§ Problem statement
Pick up the piece about Joe Biden's stutter after its last sentence and keep writing it.

§ Document section
+ + +

I was walking to the Pepsi Center in Denver this week, talking with a former public official from Illinois. The conversation turned to Sen. Joe Biden. "I have a personal question," she said to me. "You don't have to answer it. Do you think the fact that Biden began life stuttering causes him to compensate by talking a lot?"
It was not an unreasonable question: My stutter is often the first thing strangers notice about me. It short-circuits my speech and causes me to jerk my head when I'm trying to look like a competent professional. While stuttering forces some people into painful introversion, it also launches many of us into the hard work of self-acceptance. Eventually for us, talking becomes an act of liberation.
For stutterers, tonight is our moment on the national stage. Although Biden's speech impediment started abating in high school and pretty much disappeared in college, it is now a part of his public biography. "They called him B-b-biden," Barack Obama said when he introduced the Delaware senator last week as his vice-presidential pick. "He picked himself up. He worked harder than the other guys."
My closest encounter with Biden came in 2004, when he spoke to a self-help group called the National Stuttering Association at its annual convention in Baltimore. Biden admitted to us that, at 61, this was the first time he had ever spoken publicly and candidly about the subject. "When I first started my job as a U.S. senator," he said, "while those who knew me knew I stuttered, I was reluctant to be nationally identified with it."
It turns out that school kids weren't the only ones who mimicked Biden. "I shouldn't tell you this," he said. Then he launched into a story about reading aloud in a seventh-grade class at a Catholic school. When he mispronounced "gentleman," the nun who taught the class asked him to repeat the word. This time, he stuttered on the initial G. The nun looked at him with contempt. "Mr. B-b-biden," she said.

+ + +

§ Information
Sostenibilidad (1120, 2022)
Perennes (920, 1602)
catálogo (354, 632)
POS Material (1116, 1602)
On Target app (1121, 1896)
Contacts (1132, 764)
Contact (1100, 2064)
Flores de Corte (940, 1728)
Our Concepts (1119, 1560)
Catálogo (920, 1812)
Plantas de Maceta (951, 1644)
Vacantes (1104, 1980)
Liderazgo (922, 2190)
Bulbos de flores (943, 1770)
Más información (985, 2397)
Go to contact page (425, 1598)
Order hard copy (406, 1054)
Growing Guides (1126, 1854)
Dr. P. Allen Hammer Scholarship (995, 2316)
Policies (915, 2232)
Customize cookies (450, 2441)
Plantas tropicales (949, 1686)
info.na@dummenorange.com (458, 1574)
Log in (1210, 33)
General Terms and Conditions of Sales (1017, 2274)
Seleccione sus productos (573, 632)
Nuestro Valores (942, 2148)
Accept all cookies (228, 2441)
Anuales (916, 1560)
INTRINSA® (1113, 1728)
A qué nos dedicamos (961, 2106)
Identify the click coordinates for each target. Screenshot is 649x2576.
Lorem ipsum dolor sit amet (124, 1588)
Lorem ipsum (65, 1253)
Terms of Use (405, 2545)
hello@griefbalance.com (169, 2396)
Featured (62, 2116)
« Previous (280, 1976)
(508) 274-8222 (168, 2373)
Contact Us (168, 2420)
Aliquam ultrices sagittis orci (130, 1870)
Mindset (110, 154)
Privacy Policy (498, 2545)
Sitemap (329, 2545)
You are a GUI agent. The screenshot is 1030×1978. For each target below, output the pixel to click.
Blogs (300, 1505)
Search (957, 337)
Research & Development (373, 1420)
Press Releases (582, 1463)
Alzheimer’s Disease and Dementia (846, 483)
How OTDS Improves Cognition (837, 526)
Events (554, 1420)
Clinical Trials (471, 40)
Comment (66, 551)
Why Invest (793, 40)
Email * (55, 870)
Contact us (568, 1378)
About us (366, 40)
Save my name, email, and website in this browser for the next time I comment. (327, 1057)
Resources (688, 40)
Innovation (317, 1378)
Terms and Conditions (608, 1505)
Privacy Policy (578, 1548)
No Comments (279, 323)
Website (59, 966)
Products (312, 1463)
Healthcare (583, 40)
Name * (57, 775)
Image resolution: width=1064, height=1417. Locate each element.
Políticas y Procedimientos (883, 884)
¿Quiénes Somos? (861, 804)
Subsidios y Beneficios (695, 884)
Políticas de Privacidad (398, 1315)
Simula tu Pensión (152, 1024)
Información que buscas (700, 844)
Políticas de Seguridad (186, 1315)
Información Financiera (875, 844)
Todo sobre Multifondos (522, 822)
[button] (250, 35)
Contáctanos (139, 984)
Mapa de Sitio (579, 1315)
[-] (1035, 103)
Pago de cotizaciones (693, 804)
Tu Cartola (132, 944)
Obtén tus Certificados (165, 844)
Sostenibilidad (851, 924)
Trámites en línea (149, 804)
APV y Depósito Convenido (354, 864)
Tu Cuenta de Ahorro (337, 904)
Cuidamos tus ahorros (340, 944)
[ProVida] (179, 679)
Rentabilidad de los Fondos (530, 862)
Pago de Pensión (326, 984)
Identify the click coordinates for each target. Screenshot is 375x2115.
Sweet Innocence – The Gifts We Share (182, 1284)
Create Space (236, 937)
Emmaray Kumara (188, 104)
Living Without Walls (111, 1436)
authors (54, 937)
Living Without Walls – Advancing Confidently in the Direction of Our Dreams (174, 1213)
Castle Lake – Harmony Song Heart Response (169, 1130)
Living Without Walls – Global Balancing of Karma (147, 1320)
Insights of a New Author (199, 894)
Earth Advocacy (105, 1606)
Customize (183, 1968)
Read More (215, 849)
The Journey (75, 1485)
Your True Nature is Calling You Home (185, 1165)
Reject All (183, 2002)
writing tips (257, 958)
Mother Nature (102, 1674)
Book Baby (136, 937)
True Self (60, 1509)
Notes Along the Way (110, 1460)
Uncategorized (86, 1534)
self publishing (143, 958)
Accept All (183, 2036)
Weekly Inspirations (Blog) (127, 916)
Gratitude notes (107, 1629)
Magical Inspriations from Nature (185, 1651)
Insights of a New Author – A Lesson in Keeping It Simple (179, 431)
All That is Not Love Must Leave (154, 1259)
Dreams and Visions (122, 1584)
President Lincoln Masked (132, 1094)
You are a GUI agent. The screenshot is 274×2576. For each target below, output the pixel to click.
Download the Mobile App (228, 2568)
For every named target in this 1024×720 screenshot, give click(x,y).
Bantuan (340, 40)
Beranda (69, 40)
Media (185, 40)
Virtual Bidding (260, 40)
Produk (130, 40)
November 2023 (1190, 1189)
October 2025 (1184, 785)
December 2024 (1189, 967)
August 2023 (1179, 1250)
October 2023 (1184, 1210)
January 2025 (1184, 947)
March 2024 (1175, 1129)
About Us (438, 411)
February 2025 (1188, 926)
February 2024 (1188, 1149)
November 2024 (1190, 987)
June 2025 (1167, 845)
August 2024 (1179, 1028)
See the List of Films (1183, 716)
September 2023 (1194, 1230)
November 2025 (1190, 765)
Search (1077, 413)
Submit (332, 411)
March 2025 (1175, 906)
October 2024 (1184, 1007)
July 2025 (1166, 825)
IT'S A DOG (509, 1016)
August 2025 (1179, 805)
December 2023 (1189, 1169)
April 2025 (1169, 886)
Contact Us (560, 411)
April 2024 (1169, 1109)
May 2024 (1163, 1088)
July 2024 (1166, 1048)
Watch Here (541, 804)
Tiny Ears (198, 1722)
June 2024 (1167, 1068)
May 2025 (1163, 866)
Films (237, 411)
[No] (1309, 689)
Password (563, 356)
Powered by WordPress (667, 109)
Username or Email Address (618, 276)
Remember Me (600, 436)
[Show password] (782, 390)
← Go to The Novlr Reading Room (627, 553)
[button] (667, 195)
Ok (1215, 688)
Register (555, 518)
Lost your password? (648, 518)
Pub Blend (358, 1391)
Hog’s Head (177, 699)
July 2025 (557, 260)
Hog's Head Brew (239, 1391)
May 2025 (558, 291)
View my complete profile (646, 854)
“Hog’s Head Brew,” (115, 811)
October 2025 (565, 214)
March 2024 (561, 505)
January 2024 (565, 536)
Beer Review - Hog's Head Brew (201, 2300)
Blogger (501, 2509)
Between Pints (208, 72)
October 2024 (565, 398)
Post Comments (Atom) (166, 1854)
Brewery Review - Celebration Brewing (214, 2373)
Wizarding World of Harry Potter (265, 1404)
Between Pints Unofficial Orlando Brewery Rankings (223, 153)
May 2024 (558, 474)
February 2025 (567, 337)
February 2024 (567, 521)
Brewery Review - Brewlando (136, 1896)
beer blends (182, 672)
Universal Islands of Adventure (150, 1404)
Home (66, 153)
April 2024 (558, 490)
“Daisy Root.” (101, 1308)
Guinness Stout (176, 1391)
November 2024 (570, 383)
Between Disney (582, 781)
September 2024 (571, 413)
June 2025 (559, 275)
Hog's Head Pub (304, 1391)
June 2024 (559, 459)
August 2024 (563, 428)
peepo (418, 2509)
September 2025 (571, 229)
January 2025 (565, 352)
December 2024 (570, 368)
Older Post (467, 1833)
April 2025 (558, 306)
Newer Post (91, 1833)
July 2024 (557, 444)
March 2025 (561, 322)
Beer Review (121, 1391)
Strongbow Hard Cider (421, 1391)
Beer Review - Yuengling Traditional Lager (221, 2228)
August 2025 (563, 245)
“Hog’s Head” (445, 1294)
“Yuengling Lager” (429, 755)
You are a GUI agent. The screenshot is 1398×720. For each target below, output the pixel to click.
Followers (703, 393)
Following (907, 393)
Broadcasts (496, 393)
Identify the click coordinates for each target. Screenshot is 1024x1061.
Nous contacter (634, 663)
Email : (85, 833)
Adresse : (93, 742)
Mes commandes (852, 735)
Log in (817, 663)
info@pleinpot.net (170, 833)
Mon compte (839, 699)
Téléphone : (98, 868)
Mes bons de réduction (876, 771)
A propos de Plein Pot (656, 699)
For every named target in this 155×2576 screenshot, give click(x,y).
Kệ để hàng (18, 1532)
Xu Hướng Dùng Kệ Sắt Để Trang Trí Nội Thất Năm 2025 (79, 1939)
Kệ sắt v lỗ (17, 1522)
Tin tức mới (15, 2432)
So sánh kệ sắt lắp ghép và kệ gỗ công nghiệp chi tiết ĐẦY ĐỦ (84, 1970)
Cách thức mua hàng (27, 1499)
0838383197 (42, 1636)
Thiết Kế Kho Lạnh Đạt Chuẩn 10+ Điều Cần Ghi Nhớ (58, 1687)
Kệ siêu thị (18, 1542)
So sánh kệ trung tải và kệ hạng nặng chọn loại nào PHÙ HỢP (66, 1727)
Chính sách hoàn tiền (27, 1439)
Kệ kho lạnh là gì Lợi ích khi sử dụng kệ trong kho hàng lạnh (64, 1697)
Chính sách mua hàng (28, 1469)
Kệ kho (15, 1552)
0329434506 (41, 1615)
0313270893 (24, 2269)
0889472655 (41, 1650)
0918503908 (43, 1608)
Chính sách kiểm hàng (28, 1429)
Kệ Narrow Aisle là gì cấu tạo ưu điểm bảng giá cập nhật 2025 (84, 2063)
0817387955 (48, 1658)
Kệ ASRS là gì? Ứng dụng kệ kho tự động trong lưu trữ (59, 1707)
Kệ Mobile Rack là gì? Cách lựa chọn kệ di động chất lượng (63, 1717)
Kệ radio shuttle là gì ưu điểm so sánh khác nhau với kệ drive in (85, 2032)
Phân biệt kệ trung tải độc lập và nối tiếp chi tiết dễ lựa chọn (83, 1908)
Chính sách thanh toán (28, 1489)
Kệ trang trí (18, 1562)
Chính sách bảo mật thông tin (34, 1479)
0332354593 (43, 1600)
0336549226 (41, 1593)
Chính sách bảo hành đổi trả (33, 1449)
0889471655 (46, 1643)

+ + +

§ Result of this task
"In my anger, I got up and did something I never thought I'd ever do," Biden recounted. "I walked to the front of the room, walked by the nun—she put up her hand to stop meand pushed her away, walked out the door, walked downstairs and walked two-and-a-half miles home." Biden was certain he'd get in trouble: In his family, sassing a nun was grounds for serious punishment. Instead, he said, his mother packed him into the car, drove back to the school and confronted both the nun and the principal. Through the wall, Biden heard his mother say, "Sister, let me tell you something right now. If you ever make fun of my son again, I'll come back and rip that damned bonnet off your head."
Stuttering chewed at Biden's self-esteem, he said. But it also gave him "broad shoulders"the ability to withstand hard times—and empathy for underdogs. And it toughened him up. "I spent a fair amount of time learning how to physically handle myself," he said, "because you can make fun of me, but you better prepare to fight me."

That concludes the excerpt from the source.